Ce pays, autrefois un havre de paix, est aujourd’hui victime des gangs de narco-trafiquants qui ont fait de l’Équateur un axe stratégique dans le trafic de drogues.  Après l’assassinat d’un candidat à l’élection présidentielle il y a quelques mois, Emmanuelle Sinardet, directrice du Centre d’Études Equatoriennes au sein du Centre de Recherche Ibériques et Ibéro-américaines, pensait que l’on avait atteint l’apogée de la violence, mais la récente et spectaculaire prise d’otages est la preuve que non.

Depuis les accords de paix signés en 2016 entre le gouvernement colombien et les Farc, l’Équateur est victime d’un « continuum de violence qui va crescendo et sans discontinuer », explique-t-elle. L’accord qui supposait le désarmement des groupes armés colombiens, a mené certains groupes de narco-trafiquants à chercher de nouveaux territoires pour exporter leur cocaïne. L’Équateur, pays limitrophe avec qui la Colombie partage des frontières poreuses, est une cible de choix. Le pays devient alors « la nouvelle plaque tournante du trafic de drogue ». Pour les gangs colombiens, mexicains et même albanais, l’Équateur est une étape stratégique : le port de Guyaquil est une porte sur le Pacifique tandis que la jungle amazonienne partagée avec le Brésil est un accès à l’Atlantique. La violence dont est victime le pays est nourrie par la concurrence territoriale que se livrent ces différents groupes. Selon un rapport semestriel de l’Observatoire équatorien du crime organisé, les homicides de jeunes entre 15 et 19 ans ont augmenté de 500 % depuis 2019. Les assassinats de rues quant à eux ont augmenté de 800% entre 2018 et 2023.

 

Un pouvoir politique mis à mal par la corruption

 

L’explosion de la violence s’accompagne d’une corruption endémique. « La pénétration des narcotrafiquants par la corruption dans les institutions est à tous les niveaux, depuis le policier de base au sommet avec les généraux », constate Emmanuelle Sinardet. Il y a « une pénétration au cœur même de l’État des trafiquants de drogue : au sein de la police, du système judiciaire et pénitentiaire ».

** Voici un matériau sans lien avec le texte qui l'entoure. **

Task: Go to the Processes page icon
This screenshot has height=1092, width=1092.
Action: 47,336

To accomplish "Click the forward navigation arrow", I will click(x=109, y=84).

Le candidat à l’élection présidentielle Fernando Villavicencio, assassiné pendant la campagne présidentielle d’août dernier, déplorait même l’existence d’un « État-narco ». Le président actuel Daniel Noboa promettait de rétablir l’ordre dans un contexte pacifié en luttant contre la corruption, contrairement à son adversaire Jan Topic qui préconisait une approche plus violente contre les gangs. Une stratégie similaire à la méthode du président du Salvador qui a déclaré la guerre, en mars 2022, contre les gangs qui sévissent dans son pays. Mais malgré la mise en place de son plan de lutte contre la corruption, le plan « métastase », Daniel Noboa est contraint d’adopter une politique plus dure face à une violence toujours plus spectaculaire. Emmanuelle Sinardet observe un « durcissement de son ton et de ses méthodes, car il a été élu sur la promesse de rétablir l’ordre et de mettre fin à ce climat d’insécurité ». Elle ajoute aussi que la « campagne électorale qui ne dit pas son nom explique ce changement de ton (…) Il y a un climat de terreur. Ce continuum de violence à chaque fois plus spectaculaire peut donner à l’opinion publique un appui à la position de la main dure ».

Selon Emmanuelle Sinardet, il cherche à « se présenter comme l’homme de la situation » alors que la campagne électorale sera lancée dans quelques mois. La prochaine élection présidentielle est prévue en 2025.